• [Task requirements]: Leave out the pictures, and copy exactly the lines from the line with "You are a GUI" through the last line of the data below.

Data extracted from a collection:
-- -- --
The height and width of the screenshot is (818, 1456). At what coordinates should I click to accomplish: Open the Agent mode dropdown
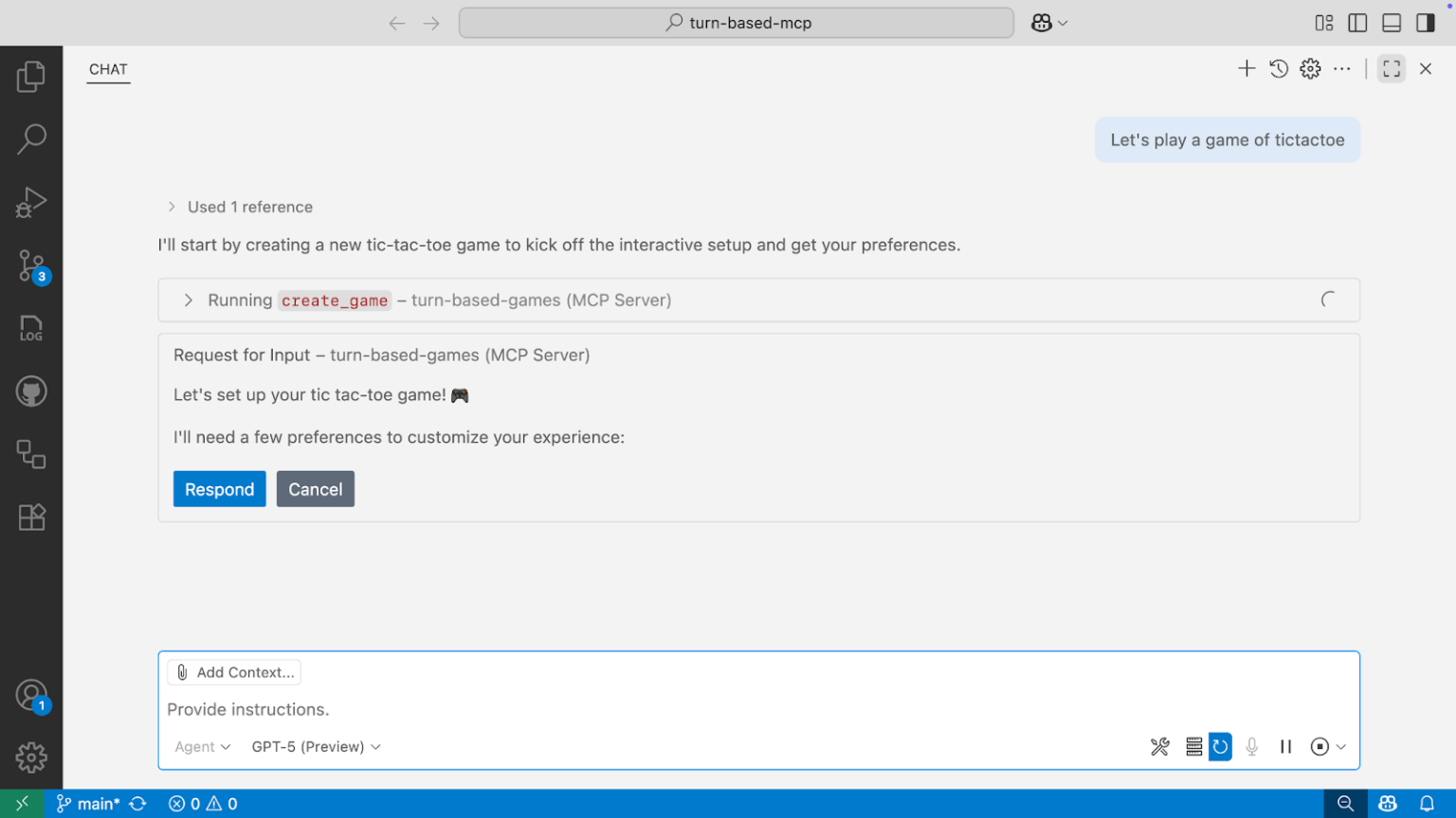click(201, 746)
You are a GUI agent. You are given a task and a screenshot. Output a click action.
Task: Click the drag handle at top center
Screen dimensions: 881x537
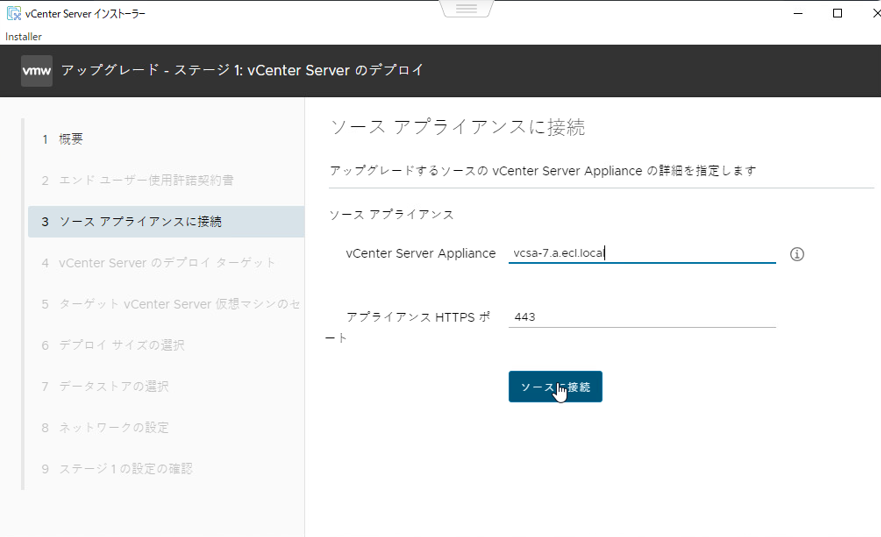466,9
-- -- --
• [Answer section]:
You are a GUI agent. You are given a task and a screenshot. Output a click action.
Task: Click the drag handle at top center
Screen dimensions: 881x537
466,9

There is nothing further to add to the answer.